Problems with DS Calls

Post questions here relative to DataStage Server Edition for such areas as Server job design, DS Basic, Routines, Job Sequences, etc.

Moderators: chulett, rschirm, roy

Post Reply
Viswanath
Participant
Posts: 68
Joined: Tue Jul 08, 2003 10:46 pm

Problems with DS Calls

Post by Viswanath »

Hi All,

We have facing a couple of problems while trying to call some DataStage jobs or sequencers from Control M using command files.

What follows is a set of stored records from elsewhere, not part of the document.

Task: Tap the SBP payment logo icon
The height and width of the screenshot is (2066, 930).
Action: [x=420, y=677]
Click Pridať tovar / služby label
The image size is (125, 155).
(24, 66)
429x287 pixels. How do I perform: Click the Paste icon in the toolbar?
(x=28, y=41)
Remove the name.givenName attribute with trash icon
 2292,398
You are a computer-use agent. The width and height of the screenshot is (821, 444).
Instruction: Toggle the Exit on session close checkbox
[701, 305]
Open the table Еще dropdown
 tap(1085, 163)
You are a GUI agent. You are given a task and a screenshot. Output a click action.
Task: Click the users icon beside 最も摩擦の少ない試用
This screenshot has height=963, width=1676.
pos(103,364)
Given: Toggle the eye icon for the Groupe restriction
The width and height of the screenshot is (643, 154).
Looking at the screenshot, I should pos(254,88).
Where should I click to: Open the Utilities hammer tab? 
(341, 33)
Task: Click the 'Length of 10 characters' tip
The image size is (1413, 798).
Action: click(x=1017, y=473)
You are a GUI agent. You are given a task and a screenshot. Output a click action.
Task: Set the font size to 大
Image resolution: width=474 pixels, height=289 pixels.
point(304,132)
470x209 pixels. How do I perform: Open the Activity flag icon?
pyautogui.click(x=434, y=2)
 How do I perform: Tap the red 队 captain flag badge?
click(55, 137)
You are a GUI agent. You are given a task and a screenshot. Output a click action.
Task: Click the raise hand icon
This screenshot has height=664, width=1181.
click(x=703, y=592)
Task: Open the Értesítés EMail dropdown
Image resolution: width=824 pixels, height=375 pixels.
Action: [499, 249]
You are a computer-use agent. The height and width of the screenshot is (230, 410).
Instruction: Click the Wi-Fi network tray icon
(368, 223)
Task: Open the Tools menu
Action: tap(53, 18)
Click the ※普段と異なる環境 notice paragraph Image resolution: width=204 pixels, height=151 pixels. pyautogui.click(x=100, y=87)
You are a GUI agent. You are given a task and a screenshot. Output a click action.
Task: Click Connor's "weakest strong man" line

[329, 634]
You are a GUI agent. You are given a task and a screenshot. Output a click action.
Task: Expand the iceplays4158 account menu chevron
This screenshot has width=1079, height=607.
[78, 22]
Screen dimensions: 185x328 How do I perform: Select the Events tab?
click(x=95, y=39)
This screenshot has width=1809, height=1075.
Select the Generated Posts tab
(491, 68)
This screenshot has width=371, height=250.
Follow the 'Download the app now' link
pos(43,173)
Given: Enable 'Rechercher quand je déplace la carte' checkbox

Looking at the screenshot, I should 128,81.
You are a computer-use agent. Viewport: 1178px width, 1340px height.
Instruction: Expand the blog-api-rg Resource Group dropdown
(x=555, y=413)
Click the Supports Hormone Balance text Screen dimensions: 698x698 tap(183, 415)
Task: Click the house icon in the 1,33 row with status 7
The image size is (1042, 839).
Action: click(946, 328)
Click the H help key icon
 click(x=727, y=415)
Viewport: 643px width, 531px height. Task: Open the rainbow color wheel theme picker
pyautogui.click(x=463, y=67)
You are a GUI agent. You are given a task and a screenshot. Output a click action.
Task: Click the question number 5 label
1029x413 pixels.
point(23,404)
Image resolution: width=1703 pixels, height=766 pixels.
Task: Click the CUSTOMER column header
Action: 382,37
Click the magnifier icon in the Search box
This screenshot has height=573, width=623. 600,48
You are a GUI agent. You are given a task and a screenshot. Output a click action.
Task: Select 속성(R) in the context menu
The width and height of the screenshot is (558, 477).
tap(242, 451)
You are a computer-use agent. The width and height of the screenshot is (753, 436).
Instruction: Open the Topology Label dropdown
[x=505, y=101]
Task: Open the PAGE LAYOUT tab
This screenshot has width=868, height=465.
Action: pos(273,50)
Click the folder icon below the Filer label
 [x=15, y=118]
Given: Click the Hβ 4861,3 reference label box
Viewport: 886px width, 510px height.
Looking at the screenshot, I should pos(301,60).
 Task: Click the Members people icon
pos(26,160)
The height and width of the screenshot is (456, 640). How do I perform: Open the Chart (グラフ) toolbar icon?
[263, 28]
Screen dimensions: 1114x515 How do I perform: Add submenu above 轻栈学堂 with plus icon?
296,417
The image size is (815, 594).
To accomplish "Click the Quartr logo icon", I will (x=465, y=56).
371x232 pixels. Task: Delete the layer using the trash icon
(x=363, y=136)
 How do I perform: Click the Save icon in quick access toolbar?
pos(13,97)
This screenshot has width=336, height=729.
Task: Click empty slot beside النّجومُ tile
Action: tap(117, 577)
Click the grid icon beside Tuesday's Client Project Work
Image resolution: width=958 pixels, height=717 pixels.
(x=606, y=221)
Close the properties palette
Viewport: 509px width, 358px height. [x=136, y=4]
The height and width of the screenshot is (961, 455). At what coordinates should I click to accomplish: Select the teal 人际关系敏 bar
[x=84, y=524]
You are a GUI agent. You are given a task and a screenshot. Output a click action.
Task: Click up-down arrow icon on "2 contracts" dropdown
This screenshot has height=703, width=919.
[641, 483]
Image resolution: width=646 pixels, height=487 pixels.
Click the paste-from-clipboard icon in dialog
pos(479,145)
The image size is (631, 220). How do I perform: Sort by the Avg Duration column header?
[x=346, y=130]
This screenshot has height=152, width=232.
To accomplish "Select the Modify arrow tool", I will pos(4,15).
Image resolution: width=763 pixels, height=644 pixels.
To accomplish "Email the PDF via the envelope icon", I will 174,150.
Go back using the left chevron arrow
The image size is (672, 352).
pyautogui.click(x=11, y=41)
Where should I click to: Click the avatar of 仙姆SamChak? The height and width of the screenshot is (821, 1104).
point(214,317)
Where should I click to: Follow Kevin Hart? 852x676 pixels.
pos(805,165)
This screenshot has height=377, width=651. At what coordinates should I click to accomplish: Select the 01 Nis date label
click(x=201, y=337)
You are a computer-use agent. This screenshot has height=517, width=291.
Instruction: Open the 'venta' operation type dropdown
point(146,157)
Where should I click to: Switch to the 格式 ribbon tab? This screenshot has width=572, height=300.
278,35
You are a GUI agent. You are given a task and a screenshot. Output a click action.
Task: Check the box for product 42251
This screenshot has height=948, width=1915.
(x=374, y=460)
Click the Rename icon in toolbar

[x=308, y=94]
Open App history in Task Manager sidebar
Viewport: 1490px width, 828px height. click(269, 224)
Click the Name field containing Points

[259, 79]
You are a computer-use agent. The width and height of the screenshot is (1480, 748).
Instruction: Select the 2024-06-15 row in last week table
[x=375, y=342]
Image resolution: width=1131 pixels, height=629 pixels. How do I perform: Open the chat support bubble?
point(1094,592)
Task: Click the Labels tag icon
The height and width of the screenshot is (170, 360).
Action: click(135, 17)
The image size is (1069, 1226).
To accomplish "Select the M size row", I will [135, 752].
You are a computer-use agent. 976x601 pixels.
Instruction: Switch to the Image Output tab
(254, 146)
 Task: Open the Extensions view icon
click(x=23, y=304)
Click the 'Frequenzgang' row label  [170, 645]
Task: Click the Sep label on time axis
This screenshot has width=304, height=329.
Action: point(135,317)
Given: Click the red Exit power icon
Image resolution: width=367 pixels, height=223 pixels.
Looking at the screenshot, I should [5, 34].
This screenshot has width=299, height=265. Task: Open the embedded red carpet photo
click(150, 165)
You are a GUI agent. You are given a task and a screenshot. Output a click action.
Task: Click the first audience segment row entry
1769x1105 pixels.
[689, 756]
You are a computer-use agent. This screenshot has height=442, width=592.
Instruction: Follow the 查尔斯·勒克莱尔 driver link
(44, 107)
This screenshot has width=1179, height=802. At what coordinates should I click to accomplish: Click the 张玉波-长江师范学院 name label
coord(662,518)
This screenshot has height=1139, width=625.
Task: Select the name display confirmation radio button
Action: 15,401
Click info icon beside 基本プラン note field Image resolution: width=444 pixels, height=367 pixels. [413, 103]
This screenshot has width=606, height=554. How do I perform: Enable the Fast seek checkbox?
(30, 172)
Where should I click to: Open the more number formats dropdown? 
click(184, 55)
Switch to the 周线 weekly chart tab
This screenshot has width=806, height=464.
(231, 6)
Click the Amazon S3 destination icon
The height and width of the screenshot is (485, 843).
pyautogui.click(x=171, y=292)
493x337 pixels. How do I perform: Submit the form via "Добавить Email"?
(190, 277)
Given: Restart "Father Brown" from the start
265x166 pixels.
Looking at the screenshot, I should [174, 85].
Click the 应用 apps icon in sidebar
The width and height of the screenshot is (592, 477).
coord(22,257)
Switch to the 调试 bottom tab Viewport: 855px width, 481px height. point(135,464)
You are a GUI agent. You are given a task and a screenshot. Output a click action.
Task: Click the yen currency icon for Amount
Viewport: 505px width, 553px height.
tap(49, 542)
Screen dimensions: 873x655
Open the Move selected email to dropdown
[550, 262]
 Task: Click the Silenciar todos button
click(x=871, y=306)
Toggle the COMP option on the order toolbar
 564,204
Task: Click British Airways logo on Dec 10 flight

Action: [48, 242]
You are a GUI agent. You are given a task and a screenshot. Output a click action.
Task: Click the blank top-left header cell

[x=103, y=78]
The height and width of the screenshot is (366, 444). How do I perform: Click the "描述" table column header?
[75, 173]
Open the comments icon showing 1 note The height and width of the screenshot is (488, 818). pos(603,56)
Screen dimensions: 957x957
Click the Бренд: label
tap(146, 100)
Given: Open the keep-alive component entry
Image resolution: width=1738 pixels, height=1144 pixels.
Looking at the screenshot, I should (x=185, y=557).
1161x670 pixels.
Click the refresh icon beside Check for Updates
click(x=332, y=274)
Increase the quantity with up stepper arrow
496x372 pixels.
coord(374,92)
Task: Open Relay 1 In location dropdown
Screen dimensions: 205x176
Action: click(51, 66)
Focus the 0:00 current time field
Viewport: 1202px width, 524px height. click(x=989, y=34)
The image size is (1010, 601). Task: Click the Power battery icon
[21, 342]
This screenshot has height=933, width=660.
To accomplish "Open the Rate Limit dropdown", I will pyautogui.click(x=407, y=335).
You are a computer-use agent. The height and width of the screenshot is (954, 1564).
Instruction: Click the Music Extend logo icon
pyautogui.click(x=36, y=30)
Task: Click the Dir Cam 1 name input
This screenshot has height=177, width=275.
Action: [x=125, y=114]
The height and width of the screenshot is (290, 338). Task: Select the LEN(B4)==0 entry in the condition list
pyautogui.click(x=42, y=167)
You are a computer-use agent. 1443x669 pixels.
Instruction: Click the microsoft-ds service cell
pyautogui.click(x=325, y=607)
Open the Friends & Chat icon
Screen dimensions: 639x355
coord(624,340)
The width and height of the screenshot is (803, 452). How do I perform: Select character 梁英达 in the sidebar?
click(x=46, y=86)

1.) While trying to call a job from control M using a command file, every job is set to reset first and is then run. Now sometimes the reset dooesnt finish and keeps running. Now a wait of 12 seconds is given between the reset and the run time. However due to the problme stated above, my job eventually fails with a DSBadState = 2. Any idea why this happens. Basically at this point i have to stop the reset and rerun the job. The next time the job run ok.

2.) We faced this as a one off problem but i am still trying to figure out the root cause. There has been an occurence wherein a sequencer trying to call some jobs suddenly crashes with the following error.

Controller problem: Error calling DSRunJob(JobA), code=-14
[Timed out while waiting for an event]

Any idea why this has happened?

ANy help would be great.

Cheers,
Amos.Rosmarin
Premium Member
Premium Member
Posts: 385
Joined: Tue Oct 07, 2003 4:55 am

Post by Amos.Rosmarin »

Hi,

Are you using dsjob to execute the jobs ?
I suggest you write yuorself a little script the does the error handling for you. first use -mode RESET and then run.
Do not execute a job directly, wrap it in a sequencer and use 'reset if required then run' .


HTH,
Amos
Viswanath
Participant
Posts: 68
Joined: Tue Jul 08, 2003 10:46 pm

Post by Viswanath »

Hi,

I am using dsjob to run these jobs and all cases i do have have sequencer with the "Reset if required then run" option. Excpet in one case where in a job is called instead of a sequencer.
kduke
Charter Member
Charter Member
Posts: 5227
Joined: Thu May 29, 2003 9:47 am
Location: Dallas, TX
Contact:

Post by kduke »

It is my experience that reset a job takes 30 seconds if the system is overloaded. A sequence should handle it for you. I expect that you need to have an otherwise link in your sequence. Not all situations are trapped in a sequence if all you have is a OK or successful link and an error link then the sequence ends if you have a warning. You need an error and an otherwise link or a OK and errors are the otherwise link.
Mamu Kim
kiran_kom
Participant
Posts: 29
Joined: Mon Jan 12, 2004 10:51 pm

Post by kiran_kom »

I've had the same problem this morning. It might be because your are using the "reset if required" option. I had inadvertedly used it in my sequence and ran into the same issue. Try taking it out. It seemed to have solved mine, but im not a 100% sure, my jobs are still running.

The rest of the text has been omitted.